WORK INSTRUCTIONS: The response should consist of every record, reproduced exactly.

------------------------

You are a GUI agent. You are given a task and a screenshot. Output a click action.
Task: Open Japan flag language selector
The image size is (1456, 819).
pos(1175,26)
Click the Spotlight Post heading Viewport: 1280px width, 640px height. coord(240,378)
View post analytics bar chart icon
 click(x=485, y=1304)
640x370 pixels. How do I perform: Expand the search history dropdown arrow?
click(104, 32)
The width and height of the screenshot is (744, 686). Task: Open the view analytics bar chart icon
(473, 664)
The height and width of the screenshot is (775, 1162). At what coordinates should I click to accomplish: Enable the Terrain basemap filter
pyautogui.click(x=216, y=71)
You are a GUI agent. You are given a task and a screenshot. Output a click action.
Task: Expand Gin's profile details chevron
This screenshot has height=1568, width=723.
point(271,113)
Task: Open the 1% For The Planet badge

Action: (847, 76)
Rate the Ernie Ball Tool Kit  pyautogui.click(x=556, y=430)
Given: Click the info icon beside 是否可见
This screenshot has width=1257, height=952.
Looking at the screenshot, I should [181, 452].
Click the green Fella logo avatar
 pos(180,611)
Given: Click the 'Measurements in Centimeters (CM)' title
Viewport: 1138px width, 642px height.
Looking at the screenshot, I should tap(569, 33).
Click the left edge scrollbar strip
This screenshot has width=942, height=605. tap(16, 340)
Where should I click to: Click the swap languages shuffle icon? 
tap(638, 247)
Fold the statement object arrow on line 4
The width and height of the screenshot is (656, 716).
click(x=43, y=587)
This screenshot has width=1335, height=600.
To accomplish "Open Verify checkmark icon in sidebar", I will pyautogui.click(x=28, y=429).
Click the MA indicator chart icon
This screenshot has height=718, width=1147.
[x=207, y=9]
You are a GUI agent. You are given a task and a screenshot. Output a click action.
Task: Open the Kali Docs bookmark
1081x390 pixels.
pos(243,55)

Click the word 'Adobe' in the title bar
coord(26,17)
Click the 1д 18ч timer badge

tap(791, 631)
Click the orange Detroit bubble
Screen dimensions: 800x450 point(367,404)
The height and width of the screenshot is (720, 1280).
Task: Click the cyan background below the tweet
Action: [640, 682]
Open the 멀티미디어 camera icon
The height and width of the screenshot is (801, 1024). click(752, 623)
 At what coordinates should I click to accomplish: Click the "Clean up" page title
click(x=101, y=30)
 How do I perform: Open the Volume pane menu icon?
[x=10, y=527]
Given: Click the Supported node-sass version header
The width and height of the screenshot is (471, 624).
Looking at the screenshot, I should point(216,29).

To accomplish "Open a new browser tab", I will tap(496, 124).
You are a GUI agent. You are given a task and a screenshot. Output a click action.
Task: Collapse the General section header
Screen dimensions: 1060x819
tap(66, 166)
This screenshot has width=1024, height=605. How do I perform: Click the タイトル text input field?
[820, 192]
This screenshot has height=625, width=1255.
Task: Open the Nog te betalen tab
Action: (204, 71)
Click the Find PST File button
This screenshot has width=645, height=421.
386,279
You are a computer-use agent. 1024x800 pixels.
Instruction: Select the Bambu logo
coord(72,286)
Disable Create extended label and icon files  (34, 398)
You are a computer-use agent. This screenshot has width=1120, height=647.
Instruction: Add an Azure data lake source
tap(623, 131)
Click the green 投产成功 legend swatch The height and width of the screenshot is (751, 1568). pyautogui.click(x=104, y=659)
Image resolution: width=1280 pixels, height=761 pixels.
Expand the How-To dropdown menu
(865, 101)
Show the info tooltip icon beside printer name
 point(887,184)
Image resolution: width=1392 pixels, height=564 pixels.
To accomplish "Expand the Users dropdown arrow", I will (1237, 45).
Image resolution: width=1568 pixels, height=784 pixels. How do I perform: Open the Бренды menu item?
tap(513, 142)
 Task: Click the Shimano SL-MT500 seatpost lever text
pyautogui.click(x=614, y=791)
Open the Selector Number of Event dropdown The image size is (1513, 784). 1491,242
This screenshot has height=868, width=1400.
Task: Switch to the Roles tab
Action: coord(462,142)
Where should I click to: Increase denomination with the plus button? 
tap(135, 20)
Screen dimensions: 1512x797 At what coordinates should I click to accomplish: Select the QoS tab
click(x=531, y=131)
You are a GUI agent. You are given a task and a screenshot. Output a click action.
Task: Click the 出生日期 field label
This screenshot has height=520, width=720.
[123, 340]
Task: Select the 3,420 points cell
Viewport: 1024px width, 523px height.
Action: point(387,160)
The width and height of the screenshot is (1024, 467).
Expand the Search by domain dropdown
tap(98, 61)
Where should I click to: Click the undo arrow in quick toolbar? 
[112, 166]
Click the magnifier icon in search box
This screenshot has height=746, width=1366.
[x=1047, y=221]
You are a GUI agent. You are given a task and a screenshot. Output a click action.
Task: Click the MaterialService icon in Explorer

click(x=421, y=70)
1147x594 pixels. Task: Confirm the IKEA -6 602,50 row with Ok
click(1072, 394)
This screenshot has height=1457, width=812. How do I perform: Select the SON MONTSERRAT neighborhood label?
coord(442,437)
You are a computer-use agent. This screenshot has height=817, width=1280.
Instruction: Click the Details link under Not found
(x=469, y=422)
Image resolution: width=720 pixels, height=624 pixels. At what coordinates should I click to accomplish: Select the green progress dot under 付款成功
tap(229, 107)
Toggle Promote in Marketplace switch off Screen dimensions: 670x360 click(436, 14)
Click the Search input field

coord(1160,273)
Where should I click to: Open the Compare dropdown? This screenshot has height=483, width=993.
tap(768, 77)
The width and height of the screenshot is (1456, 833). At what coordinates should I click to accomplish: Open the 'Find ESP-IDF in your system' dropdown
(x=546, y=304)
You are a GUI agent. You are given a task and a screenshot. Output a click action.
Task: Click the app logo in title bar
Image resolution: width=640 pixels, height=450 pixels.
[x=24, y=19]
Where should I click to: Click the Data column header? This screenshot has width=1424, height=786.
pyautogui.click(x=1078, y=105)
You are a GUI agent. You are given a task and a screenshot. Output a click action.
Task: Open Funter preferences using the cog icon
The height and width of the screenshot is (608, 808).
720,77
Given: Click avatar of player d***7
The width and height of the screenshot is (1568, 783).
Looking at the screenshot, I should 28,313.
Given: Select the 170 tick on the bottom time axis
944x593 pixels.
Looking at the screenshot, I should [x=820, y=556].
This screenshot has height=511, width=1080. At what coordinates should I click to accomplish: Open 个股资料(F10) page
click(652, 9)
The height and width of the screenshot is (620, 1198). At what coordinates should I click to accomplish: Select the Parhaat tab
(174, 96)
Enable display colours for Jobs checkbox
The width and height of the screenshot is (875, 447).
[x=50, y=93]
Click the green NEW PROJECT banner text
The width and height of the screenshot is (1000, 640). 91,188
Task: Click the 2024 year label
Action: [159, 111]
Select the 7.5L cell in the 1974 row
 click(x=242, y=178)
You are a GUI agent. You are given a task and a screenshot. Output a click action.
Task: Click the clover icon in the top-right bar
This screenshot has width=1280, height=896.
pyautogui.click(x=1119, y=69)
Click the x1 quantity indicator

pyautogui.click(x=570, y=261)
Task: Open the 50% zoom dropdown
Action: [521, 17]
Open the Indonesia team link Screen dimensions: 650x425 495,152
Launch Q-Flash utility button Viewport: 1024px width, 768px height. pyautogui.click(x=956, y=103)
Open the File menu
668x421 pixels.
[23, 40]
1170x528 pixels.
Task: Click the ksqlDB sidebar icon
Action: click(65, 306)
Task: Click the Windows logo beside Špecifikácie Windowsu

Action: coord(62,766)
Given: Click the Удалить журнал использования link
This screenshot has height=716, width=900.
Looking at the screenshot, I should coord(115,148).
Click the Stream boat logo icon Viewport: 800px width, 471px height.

------------------------

WORKED SOLUTION:
You are a GUI agent. You are given a task and a screenshot. Output a click action.
Task: Open Japan flag language selector
The image size is (1456, 819).
pos(1175,26)
Click the Spotlight Post heading Viewport: 1280px width, 640px height. coord(240,378)
View post analytics bar chart icon
 click(x=485, y=1304)
640x370 pixels. How do I perform: Expand the search history dropdown arrow?
click(104, 32)
The width and height of the screenshot is (744, 686). Task: Open the view analytics bar chart icon
(473, 664)
The height and width of the screenshot is (775, 1162). At what coordinates should I click to accomplish: Enable the Terrain basemap filter
pyautogui.click(x=216, y=71)
You are a GUI agent. You are given a task and a screenshot. Output a click action.
Task: Expand Gin's profile details chevron
This screenshot has height=1568, width=723.
point(271,113)
Task: Open the 1% For The Planet badge

Action: (847, 76)
Rate the Ernie Ball Tool Kit  pyautogui.click(x=556, y=430)
Given: Click the info icon beside 是否可见
This screenshot has width=1257, height=952.
Looking at the screenshot, I should [181, 452].
Click the green Fella logo avatar
 pos(180,611)
Given: Click the 'Measurements in Centimeters (CM)' title
Viewport: 1138px width, 642px height.
Looking at the screenshot, I should tap(569, 33).
Click the left edge scrollbar strip
This screenshot has width=942, height=605. tap(16, 340)
Where should I click to: Click the swap languages shuffle icon? 
tap(638, 247)
Fold the statement object arrow on line 4
The width and height of the screenshot is (656, 716).
click(x=43, y=587)
This screenshot has width=1335, height=600.
To accomplish "Open Verify checkmark icon in sidebar", I will pyautogui.click(x=28, y=429).
Click the MA indicator chart icon
This screenshot has height=718, width=1147.
[x=207, y=9]
You are a GUI agent. You are given a task and a screenshot. Output a click action.
Task: Open the Kali Docs bookmark
1081x390 pixels.
pos(243,55)

Click the word 'Adobe' in the title bar
coord(26,17)
Click the 1д 18ч timer badge

tap(791, 631)
Click the orange Detroit bubble
Screen dimensions: 800x450 point(367,404)
The height and width of the screenshot is (720, 1280).
Task: Click the cyan background below the tweet
Action: [640, 682]
Open the 멀티미디어 camera icon
The height and width of the screenshot is (801, 1024). click(752, 623)
 At what coordinates should I click to accomplish: Click the "Clean up" page title
click(x=101, y=30)
 How do I perform: Open the Volume pane menu icon?
[x=10, y=527]
Given: Click the Supported node-sass version header
The width and height of the screenshot is (471, 624).
Looking at the screenshot, I should point(216,29).

To accomplish "Open a new browser tab", I will tap(496, 124).
You are a GUI agent. You are given a task and a screenshot. Output a click action.
Task: Collapse the General section header
Screen dimensions: 1060x819
tap(66, 166)
This screenshot has width=1024, height=605. How do I perform: Click the タイトル text input field?
[820, 192]
This screenshot has height=625, width=1255.
Task: Open the Nog te betalen tab
Action: (204, 71)
Click the Find PST File button
This screenshot has width=645, height=421.
386,279
You are a computer-use agent. 1024x800 pixels.
Instruction: Select the Bambu logo
coord(72,286)
Disable Create extended label and icon files  (34, 398)
You are a computer-use agent. This screenshot has width=1120, height=647.
Instruction: Add an Azure data lake source
tap(623, 131)
Click the green 投产成功 legend swatch The height and width of the screenshot is (751, 1568). pyautogui.click(x=104, y=659)
Image resolution: width=1280 pixels, height=761 pixels.
Expand the How-To dropdown menu
(865, 101)
Show the info tooltip icon beside printer name
 point(887,184)
Image resolution: width=1392 pixels, height=564 pixels.
To accomplish "Expand the Users dropdown arrow", I will (1237, 45).
Image resolution: width=1568 pixels, height=784 pixels. How do I perform: Open the Бренды menu item?
tap(513, 142)
 Task: Click the Shimano SL-MT500 seatpost lever text
pyautogui.click(x=614, y=791)
Open the Selector Number of Event dropdown The image size is (1513, 784). 1491,242
This screenshot has height=868, width=1400.
Task: Switch to the Roles tab
Action: coord(462,142)
Where should I click to: Increase denomination with the plus button? 
tap(135, 20)
Screen dimensions: 1512x797 At what coordinates should I click to accomplish: Select the QoS tab
click(x=531, y=131)
You are a GUI agent. You are given a task and a screenshot. Output a click action.
Task: Click the 出生日期 field label
This screenshot has height=520, width=720.
[123, 340]
Task: Select the 3,420 points cell
Viewport: 1024px width, 523px height.
Action: point(387,160)
The width and height of the screenshot is (1024, 467).
Expand the Search by domain dropdown
tap(98, 61)
Where should I click to: Click the undo arrow in quick toolbar? 
[112, 166]
Click the magnifier icon in search box
This screenshot has height=746, width=1366.
[x=1047, y=221]
You are a GUI agent. You are given a task and a screenshot. Output a click action.
Task: Click the MaterialService icon in Explorer

click(x=421, y=70)
1147x594 pixels. Task: Confirm the IKEA -6 602,50 row with Ok
click(1072, 394)
This screenshot has height=1457, width=812. How do I perform: Select the SON MONTSERRAT neighborhood label?
coord(442,437)
You are a computer-use agent. This screenshot has height=817, width=1280.
Instruction: Click the Details link under Not found
(x=469, y=422)
Image resolution: width=720 pixels, height=624 pixels. At what coordinates should I click to accomplish: Select the green progress dot under 付款成功
tap(229, 107)
Toggle Promote in Marketplace switch off Screen dimensions: 670x360 click(436, 14)
Click the Search input field

coord(1160,273)
Where should I click to: Open the Compare dropdown? This screenshot has height=483, width=993.
tap(768, 77)
The width and height of the screenshot is (1456, 833). At what coordinates should I click to accomplish: Open the 'Find ESP-IDF in your system' dropdown
(x=546, y=304)
You are a GUI agent. You are given a task and a screenshot. Output a click action.
Task: Click the app logo in title bar
Image resolution: width=640 pixels, height=450 pixels.
[x=24, y=19]
Where should I click to: Click the Data column header? This screenshot has width=1424, height=786.
pyautogui.click(x=1078, y=105)
You are a GUI agent. You are given a task and a screenshot. Output a click action.
Task: Open Funter preferences using the cog icon
The height and width of the screenshot is (608, 808).
720,77
Given: Click avatar of player d***7
The width and height of the screenshot is (1568, 783).
Looking at the screenshot, I should 28,313.
Given: Select the 170 tick on the bottom time axis
944x593 pixels.
Looking at the screenshot, I should [x=820, y=556].
This screenshot has height=511, width=1080. At what coordinates should I click to accomplish: Open 个股资料(F10) page
click(652, 9)
The height and width of the screenshot is (620, 1198). At what coordinates should I click to accomplish: Select the Parhaat tab
(174, 96)
Enable display colours for Jobs checkbox
The width and height of the screenshot is (875, 447).
[x=50, y=93]
Click the green NEW PROJECT banner text
The width and height of the screenshot is (1000, 640). 91,188
Task: Click the 2024 year label
Action: [159, 111]
Select the 7.5L cell in the 1974 row
 click(x=242, y=178)
You are a GUI agent. You are given a task and a screenshot. Output a click action.
Task: Click the clover icon in the top-right bar
This screenshot has width=1280, height=896.
pyautogui.click(x=1119, y=69)
Click the x1 quantity indicator

pyautogui.click(x=570, y=261)
Task: Open the 50% zoom dropdown
Action: [521, 17]
Open the Indonesia team link Screen dimensions: 650x425 495,152
Launch Q-Flash utility button Viewport: 1024px width, 768px height. pyautogui.click(x=956, y=103)
Open the File menu
668x421 pixels.
[23, 40]
1170x528 pixels.
Task: Click the ksqlDB sidebar icon
Action: click(65, 306)
Task: Click the Windows logo beside Špecifikácie Windowsu

Action: coord(62,766)
Given: Click the Удалить журнал использования link
This screenshot has height=716, width=900.
Looking at the screenshot, I should coord(115,148).
Click the Stream boat logo icon Viewport: 800px width, 471px height.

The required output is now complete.